**Como proceder**
Escreva a continuação do texto sobre os planos de inovação nas escolas de Beja e de Amarante, começando logo após a última frase apresentada.

**Excerto fornecido**
====================
O que foi feito então em Beja? Os alunos foram divididos em grupos de dez e apostou-se numa “vertente de trabalho mais prática e que valoriza o domínio das expressões”, o que foi feito sobretudo através da criação de “cinco oficinas em que foram trabalhados os pontos em comum das diferentes disciplinas do currículo”, descreve Lénia Silva. Em conjunto ocuparam 30% da carga horária semanal dos alunos.

Entre os projectos desenvolvidos, Lénia Silva destaca o início da recolha em áudio do cante alentejano. Da parte dos alunos houve também palavras escolhidas para vigorarem “a partir de agora”. Eis algumas delas: amigos, juntos, ambição, garra, futuro.
"Queremos mais e melhor"

“No princípio, houve resistência por parte dos pais e também muitas dúvidas entre os alunos, o que é natural porque a mudança foi muito grande”, descreve Lénia Silva. Mas quando se chegou ao final do ano lectivo “o balanço da parte de todos foi muito positivo”.

Respirou-se fundo? “Foi muito gratificante ouvir os alunos dizer que assim foi mais fácil aprender, que compreenderam muito melhor, mas nós ainda não estamos satisfeitos. Queremos mais e melhor”. Até porque neste seu primeiro ano, o plano de inovação “ainda não deu resposta” ao que são os seus principais objectivos: “controlar o absentismo e o abandono escolar”. “Aprendemos com os nossos erros e sabemos que há muitas coisas que precisam de ser melhoradas”, conclui a docente do 2.º ciclo.

Mais a norte, na Escola Secundária de Amarante, por via de um outro plano de inovação lançado em 2019/2020, os efeitos já se fizeram sentir este ano nas avaliações dos alunos. “Foram francamente melhores”, assegura o subdirector e professor de Português Adriano Basto. Este docente não esconde o entusiasmo pelas mudanças que têm introduzido na escola, que passaram entre outras medidas pela criação de novas disciplinas.

Três no caso, que resultam da articulação de cinco disciplinas tradicionais e não da soma de conteúdos destas, ressalva Adriano Basto. No 3.º ciclo surgiu a disciplina de Sustentabilidade, Saúde e Património com os contributos de Ciências, Geografia e História e três tempos semanais. E no secundário foram criadas as disciplinas de Literacia, Comunicação e Pensamento (LPC) - Português, Filosofia e Inglês - e Tratamento Matemático de Informação Geográfica (Geografia e Matemática Aplicada às Ciências Sociais), com dois tempos lectivos por semana cada uma.
====================
**Dados extraídos**
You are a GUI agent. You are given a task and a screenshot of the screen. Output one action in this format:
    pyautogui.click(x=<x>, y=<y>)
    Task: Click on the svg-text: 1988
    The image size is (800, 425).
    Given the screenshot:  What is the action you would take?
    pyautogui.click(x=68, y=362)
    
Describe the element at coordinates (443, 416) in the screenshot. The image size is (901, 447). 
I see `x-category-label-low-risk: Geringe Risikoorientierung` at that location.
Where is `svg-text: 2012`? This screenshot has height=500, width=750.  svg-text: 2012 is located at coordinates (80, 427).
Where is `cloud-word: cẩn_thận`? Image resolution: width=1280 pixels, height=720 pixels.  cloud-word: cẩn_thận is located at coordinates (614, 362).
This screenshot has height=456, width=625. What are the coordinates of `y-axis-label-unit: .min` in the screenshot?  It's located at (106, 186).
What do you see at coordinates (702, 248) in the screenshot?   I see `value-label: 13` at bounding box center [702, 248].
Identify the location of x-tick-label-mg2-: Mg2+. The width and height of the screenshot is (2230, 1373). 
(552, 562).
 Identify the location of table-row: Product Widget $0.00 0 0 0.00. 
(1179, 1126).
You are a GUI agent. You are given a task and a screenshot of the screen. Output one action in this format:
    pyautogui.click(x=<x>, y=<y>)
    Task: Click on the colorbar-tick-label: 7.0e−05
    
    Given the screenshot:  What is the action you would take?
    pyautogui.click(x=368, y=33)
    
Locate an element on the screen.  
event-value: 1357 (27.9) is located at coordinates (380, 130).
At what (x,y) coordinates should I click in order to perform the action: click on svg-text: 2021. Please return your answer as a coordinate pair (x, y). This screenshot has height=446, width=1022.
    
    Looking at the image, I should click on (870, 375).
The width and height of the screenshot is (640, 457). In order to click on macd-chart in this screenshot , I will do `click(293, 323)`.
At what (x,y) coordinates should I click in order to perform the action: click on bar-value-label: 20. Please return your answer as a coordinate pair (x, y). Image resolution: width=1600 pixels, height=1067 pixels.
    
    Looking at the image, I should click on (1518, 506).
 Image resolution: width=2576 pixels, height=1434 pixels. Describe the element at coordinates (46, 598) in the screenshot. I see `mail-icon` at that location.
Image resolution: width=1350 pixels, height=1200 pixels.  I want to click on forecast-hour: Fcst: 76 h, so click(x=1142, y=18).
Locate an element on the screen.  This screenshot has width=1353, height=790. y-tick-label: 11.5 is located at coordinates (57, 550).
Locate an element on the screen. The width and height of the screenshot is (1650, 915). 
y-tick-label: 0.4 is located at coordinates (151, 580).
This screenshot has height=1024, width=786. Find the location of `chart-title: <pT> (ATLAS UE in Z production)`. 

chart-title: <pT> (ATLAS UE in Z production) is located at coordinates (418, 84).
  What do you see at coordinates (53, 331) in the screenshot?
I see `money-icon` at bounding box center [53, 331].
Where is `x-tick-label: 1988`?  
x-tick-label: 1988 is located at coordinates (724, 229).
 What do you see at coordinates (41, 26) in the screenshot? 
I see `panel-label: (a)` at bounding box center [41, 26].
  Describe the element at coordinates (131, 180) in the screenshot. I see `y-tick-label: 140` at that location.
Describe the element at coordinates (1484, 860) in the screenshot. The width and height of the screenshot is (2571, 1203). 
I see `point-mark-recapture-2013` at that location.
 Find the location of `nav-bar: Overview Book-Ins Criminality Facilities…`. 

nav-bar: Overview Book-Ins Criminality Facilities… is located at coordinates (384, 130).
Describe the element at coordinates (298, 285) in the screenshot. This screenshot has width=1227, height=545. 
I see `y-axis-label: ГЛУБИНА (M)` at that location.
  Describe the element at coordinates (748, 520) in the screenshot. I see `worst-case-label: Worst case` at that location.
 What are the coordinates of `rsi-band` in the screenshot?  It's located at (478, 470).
====================
**Resultado da tarefa**
Um novo “sentimentário” a Norte

Além de leccionar Português, Adriano Basto é um dos professores afectos à nova disciplina de LCP que, como as outras estreias, se afirma sobretudo como um espaço de desenvolvimento de projectos e de trabalho em grupo. Os temas são abordados com a ajuda de textos, filmes, músicas e deram, por exemplo, origem à construção de um “sentimentário” por parte dos alunos do 10.º ano. E o que é tal coisa? “Um dicionário de sentimentos”, esclarece o docente.

Apesar de mais de metade dos estudantes da secundária de Amarante serem oriundos de famílias carenciadas, o ponto de partida está bem longe, pela positiva, da realidade existente em Beja: o abandono escolar é praticamente residual e as taxas de retenção estão abaixo dos valores nacionais.

Mas para manter esta situação e ir mais longe no sucesso dos alunos, a escola assumiu que a concepção tradicional de ensino - turmas estáticas, um professor a expor conteúdos e programas que não favorecem a articulação com os dias de hoje – estava longe de ser suficiente. “A primeira reacção, dos alunos foi de surpresa. E também houve alguma resistência por parte dos encarregados de educação. Mas penso que hoje ninguém estará descontente”, descreve Adriano Basto.

Da experiência resultou, também, que os alunos estejam hoje mais capazes de desenvolveram “trabalho autónomo, tenham mais à vontade na capacidade de escrita e maior capacidade de superar obstáculos”. Tudo isso teve “impacto também no modo como apreendem os conteúdos das disciplinas tradicionais” e levou a “melhores resultados”.

Esta evolução conseguiu superar em parte os “constrangimentos” causados pela pandemia e o ensino à distância: “Em LCP, com a insistência em trabalhos de grupo, houve uma quebra menor de rendimento do que em Português, onde tive de estar a apresentar Os Maias e o Amor de Perdição à distância, o que não foi nada fácil”.